Ensuite, et c’est là que Rodéo se distingue de Titane (dont l’histoire est alambiquée et ridicule), le scénario, bien que basique, tient impeccablement la route. Non seulement il joue à fond le jeu de la fiction (histoire d’amour, rivalités, préparation de casse…), mais surtout il se permet de prendre des directions inattendues tout en conservant sa cohérence. C’est notamment le cas lorsque Julie se rapproche d’Ophélie, la femme du caïd incarcéré, à qui elle offre un peu de liberté. Loin du bruit et de la fureur des motos, le portrait de ces deux femmes à la fois si proches et éloignées est particulièrement touchant.

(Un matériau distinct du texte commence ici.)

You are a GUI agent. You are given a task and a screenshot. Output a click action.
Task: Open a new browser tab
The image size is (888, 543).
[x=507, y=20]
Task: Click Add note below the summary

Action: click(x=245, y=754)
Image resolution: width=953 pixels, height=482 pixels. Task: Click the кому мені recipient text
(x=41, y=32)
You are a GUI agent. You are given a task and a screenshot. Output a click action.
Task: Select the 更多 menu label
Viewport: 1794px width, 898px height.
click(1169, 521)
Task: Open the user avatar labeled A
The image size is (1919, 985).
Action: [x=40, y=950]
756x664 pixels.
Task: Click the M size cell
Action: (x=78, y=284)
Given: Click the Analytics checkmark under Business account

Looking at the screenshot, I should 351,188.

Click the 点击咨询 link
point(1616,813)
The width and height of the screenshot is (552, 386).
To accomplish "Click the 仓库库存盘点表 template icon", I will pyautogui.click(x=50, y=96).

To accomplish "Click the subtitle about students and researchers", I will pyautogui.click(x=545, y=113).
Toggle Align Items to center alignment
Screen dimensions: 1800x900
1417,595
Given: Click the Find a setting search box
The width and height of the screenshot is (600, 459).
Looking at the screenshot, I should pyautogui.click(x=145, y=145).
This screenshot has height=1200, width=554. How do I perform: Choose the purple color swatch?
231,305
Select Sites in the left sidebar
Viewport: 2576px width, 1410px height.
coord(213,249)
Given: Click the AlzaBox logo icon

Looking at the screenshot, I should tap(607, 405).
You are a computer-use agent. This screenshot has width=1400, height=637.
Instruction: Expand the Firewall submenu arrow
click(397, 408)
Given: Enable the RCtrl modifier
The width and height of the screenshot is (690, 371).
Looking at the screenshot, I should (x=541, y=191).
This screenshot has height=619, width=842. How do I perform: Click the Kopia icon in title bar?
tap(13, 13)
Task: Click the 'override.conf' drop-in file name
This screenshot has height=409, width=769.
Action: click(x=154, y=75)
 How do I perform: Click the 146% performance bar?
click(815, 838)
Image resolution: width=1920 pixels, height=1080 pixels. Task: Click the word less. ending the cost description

Enfin, la troisième qualité de Rodéo et de sa réalisatrice, c’est cette capacité à construire, sur un temps court, des personnages vrais évoluant dans un environnement authentique. Ceci est valable bien entendu pour l’héroïne (dont l’interprète Julie Ledru crève l’écran) qui réussit quand même le tour de force d’être, dans une même scène, à la fois attachante et insupportable, belle et laide. Et puis il y a les autres, la femme du caïd touchante dans sa solitude avec son gamin, cette bande de mecs, tous crédibles et joués par des jeunes acteurs prometteurs, ou encore le chef lui-même, vu à travers un écran de téléphone portable, mais tellement inquiétant.
On pourra peut-être regretter une fin un peu bâclée ; mais peu importe, en l’état, Rodéo est un film percutant et c’est avec une grande attention que l’on suivra la carrière de sa réalisatrice, Lola Quivoron.